The Istana Palace is an iconic part of Indonesia’s traditional heritage. Located in Aur Administrative Unit, Medan Baru Sub Regency, nearly 3 kilometers from Polonia Airport, it covers 2,772 square meters and consists of three parts – the main building, the left and the right building. The palace consists of two storey supported by 43 wooden masks shaped like horseshoes and ship’s keel and 82 stone posts. It has domes with pyramid-shaped roofing made of copper and roof shingles. Architecturally, the three buildings have pyramid-shaped roofs and almost all have overlapping layers.
Entering the gate, one immediately notices that it is shaped like a ship’s keel, full of floral and geometric designs.
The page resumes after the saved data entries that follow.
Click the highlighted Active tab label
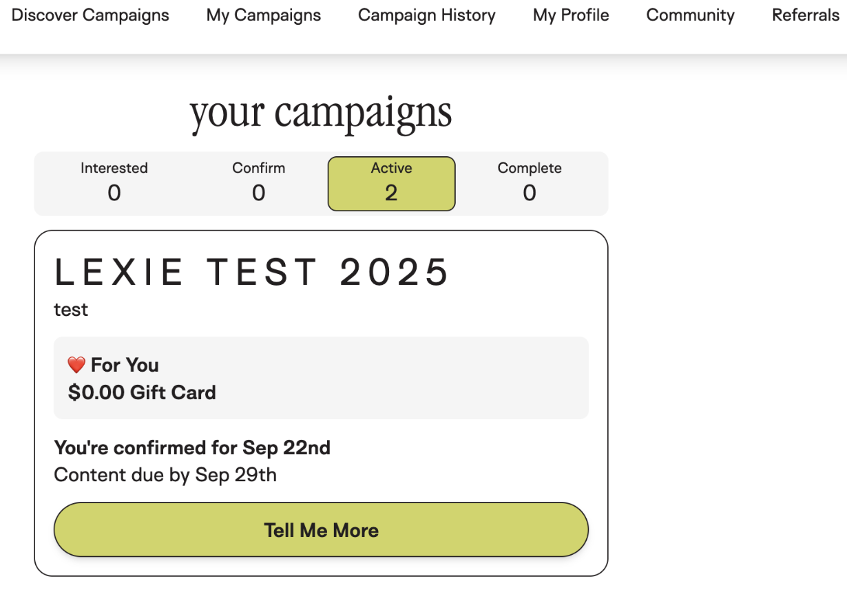The image size is (847, 592). [391, 169]
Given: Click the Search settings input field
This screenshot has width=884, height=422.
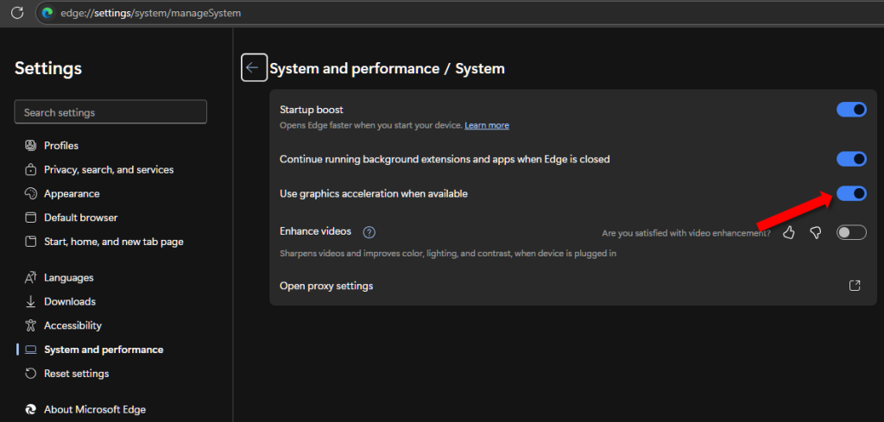Looking at the screenshot, I should [x=111, y=112].
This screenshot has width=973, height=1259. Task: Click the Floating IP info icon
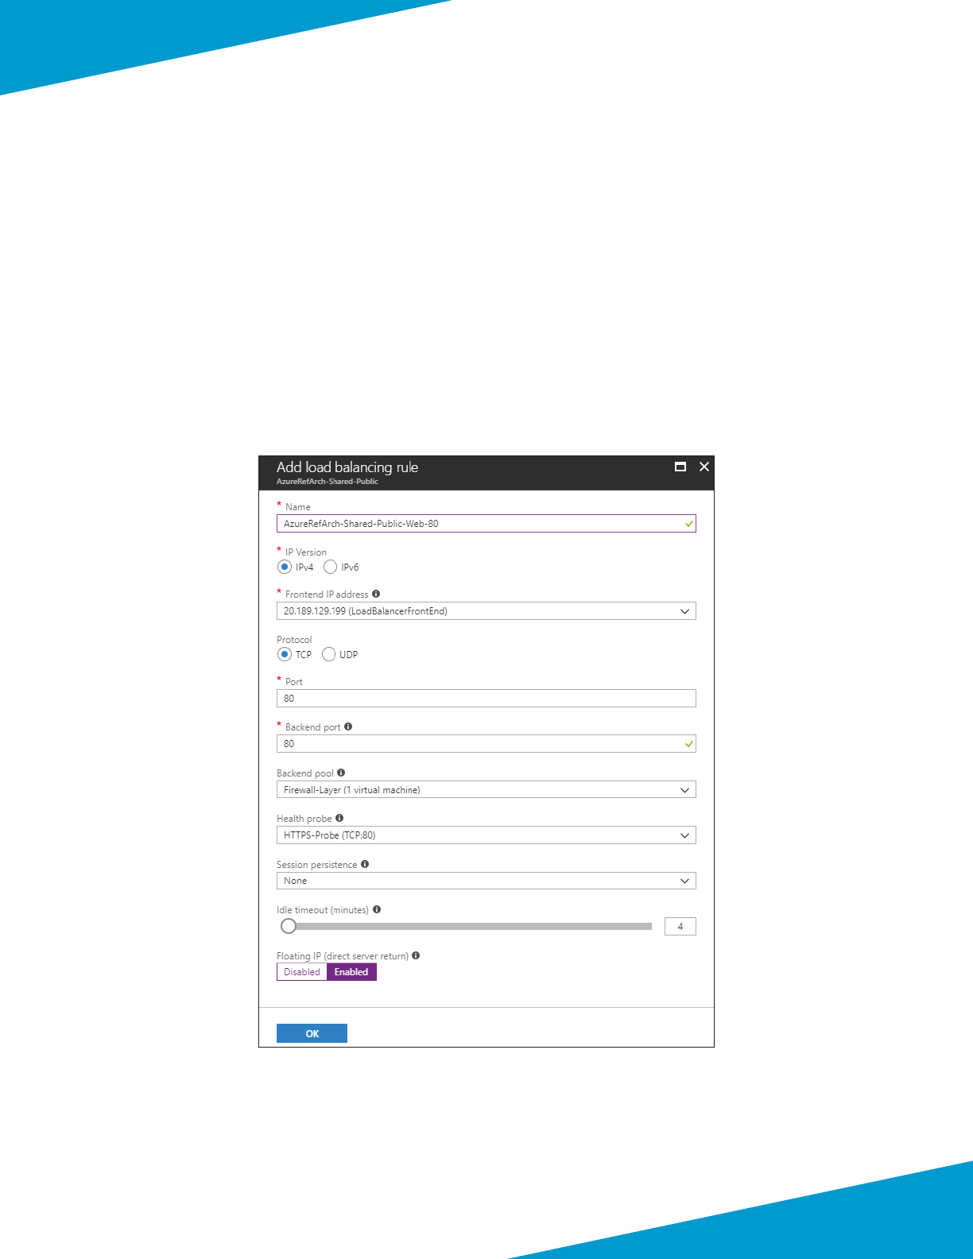[416, 955]
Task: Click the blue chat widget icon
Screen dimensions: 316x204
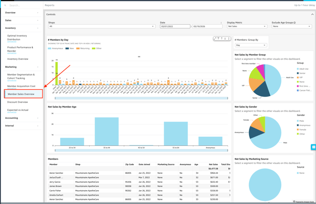Action: tap(313, 147)
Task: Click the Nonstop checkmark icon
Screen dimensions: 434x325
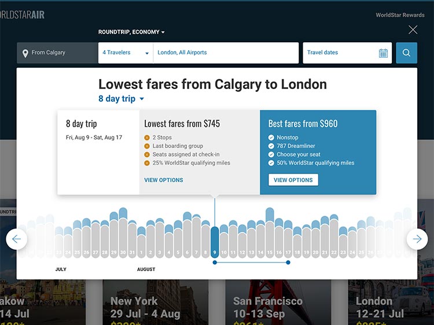Action: 271,138
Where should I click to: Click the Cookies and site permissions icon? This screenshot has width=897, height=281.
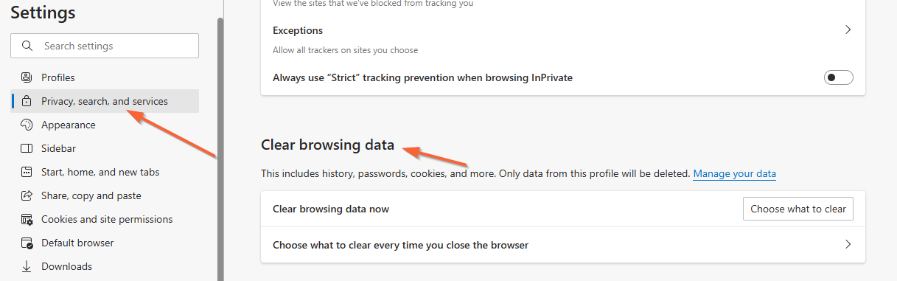[27, 219]
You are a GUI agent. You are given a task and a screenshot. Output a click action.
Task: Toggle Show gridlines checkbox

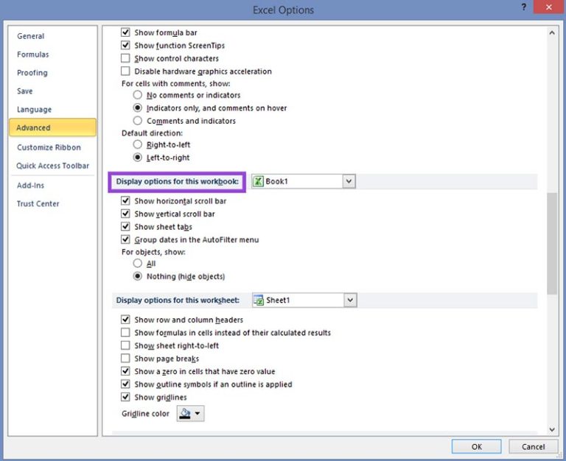click(x=125, y=398)
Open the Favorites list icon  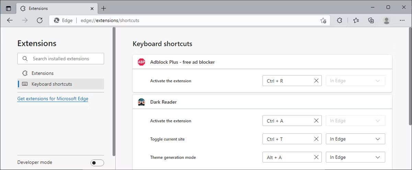pos(356,20)
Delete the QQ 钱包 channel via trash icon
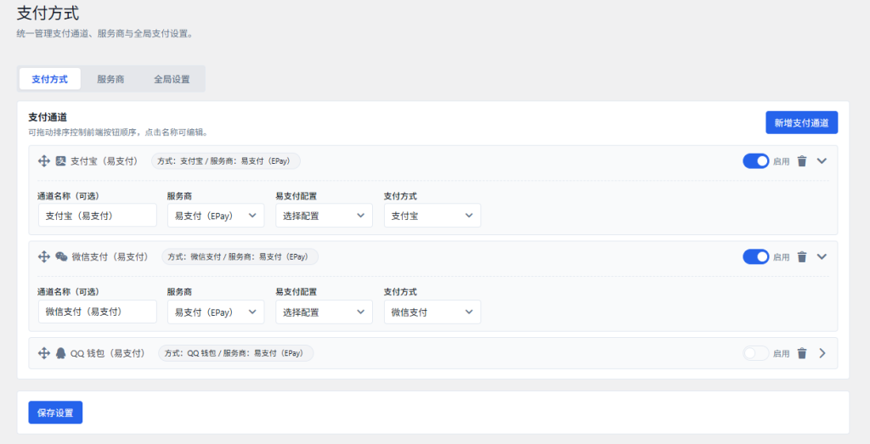 click(801, 353)
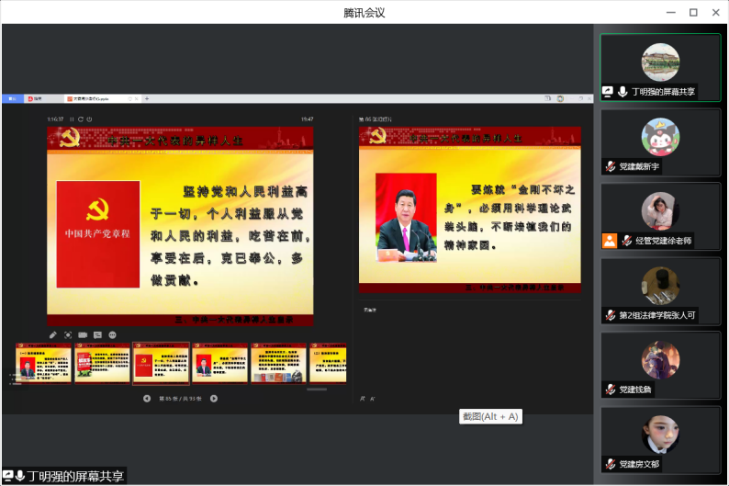
Task: Decrease notes font size
Action: (373, 398)
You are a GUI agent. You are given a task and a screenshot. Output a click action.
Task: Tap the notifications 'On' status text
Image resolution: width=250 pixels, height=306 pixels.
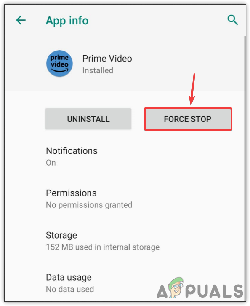pyautogui.click(x=51, y=163)
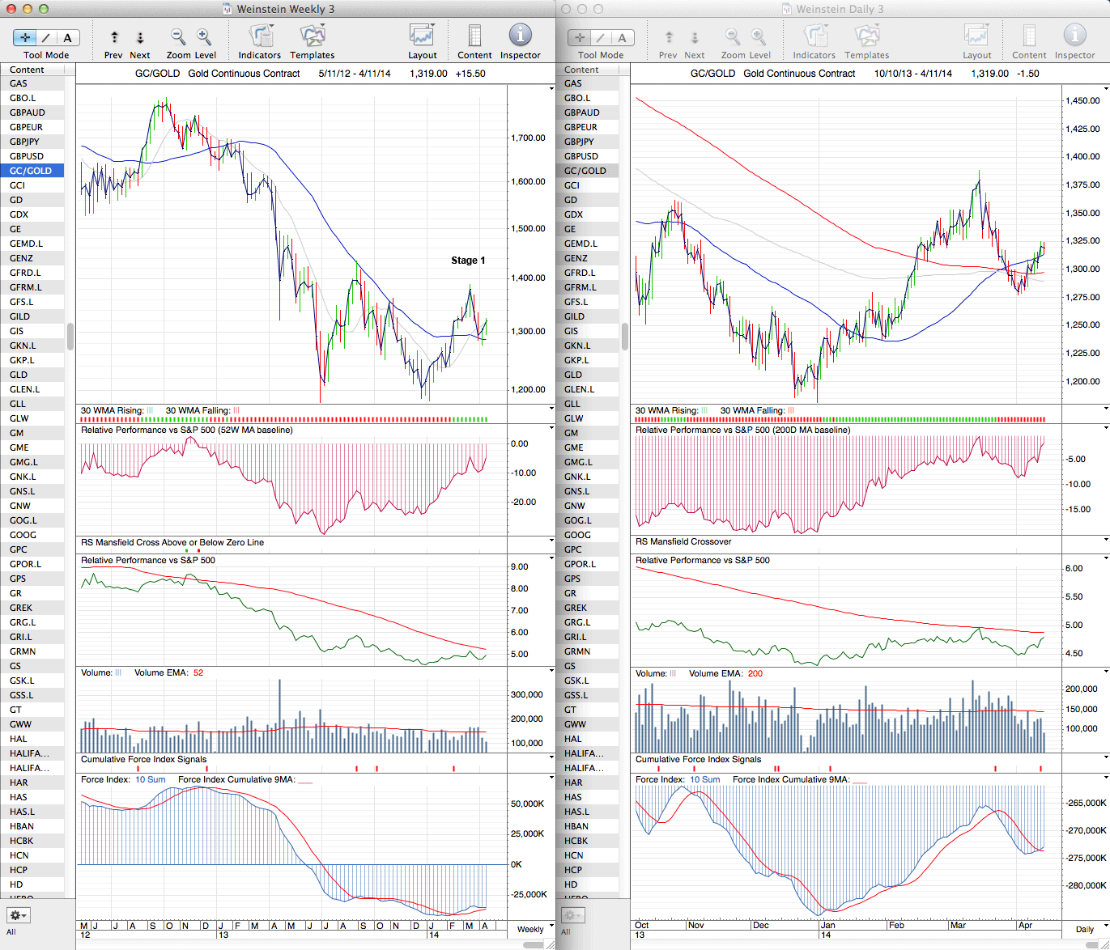Toggle the Content panel in Weekly window
Screen dimensions: 1110x950
click(x=474, y=36)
One of the rooms is called ‘Balairung’, which means the royal audience hall, is located inside the main building that covers 412 sq.m. This is also the room used for the coronation ceremony of the Deli Sultan. Today, the hall is used for appointing kings and for other traditional events. Along its marble ladder corridor, you can head up to the upper floor of the main building. There are two porches on the left and right sections called pavilions. The throne of Sultan, adorned with different colors, is inside a quadrangle dome with pointed curves on the sides. The Royal Audience Hall is illuminated with crystal lights from Europe and decorated with oil paintings on the floral wall. The ceiling is adorned with a rich decorative motif, resembling that seen on the chromes that are placed inside the quadrangular and octagonal rooms. Inside these rooms, you can also observe the printings and pictures of the past Deli Sultans.
Painted in yellow symbolizing Malay culture, the palace consists of 40 rooms, with 20 rooms on the top floor, the Sultan throne and 20 rooms at the ground floor excluding the cellar, the four bathrooms, kitchen and the prison rooms downstairs. The upper floor has 12 small rooms, two large rooms for ceremonial events and 8 rooms as storage for equipments. On the ground floor are 10 small rooms that include a kitchen, office, prison, warehouse and bathrooms. On the right side, fronting the palace is the Batak Karo house, for which the ‘Cannon Stub’ is stored. This Cannon is known as a sacred item by most people and often related to the legend of Putri Hijau. Nearly 10 meters from the palace is a stage that looks like altar. It is used as a foundation of the two horse figures that function as waterspouts.
Due to the Deli Sultan’s fascination of foreign architecture, you can clearly see its influence in the interior and exterior designs of Istana Maimun Palace. Dutch influence reflects in the form of wide and high windows and doors. Islamic influence appears on the roof of the arch, which is often seen in Middle East, Turkey and India. Surprisingly, it boasts a unique blend of West and East influences without losing the Malay heritage that appears on the palace walls made from wood.
Unfortunately, Istana Maimun Palace has started to appear less maintained, with some appearing broken glasses. A few parts of the roof are also leaking during torrential rain. However, the overall sophisticated aura of this century-old building continues to invite more and more pilgrims and visitors to Medan.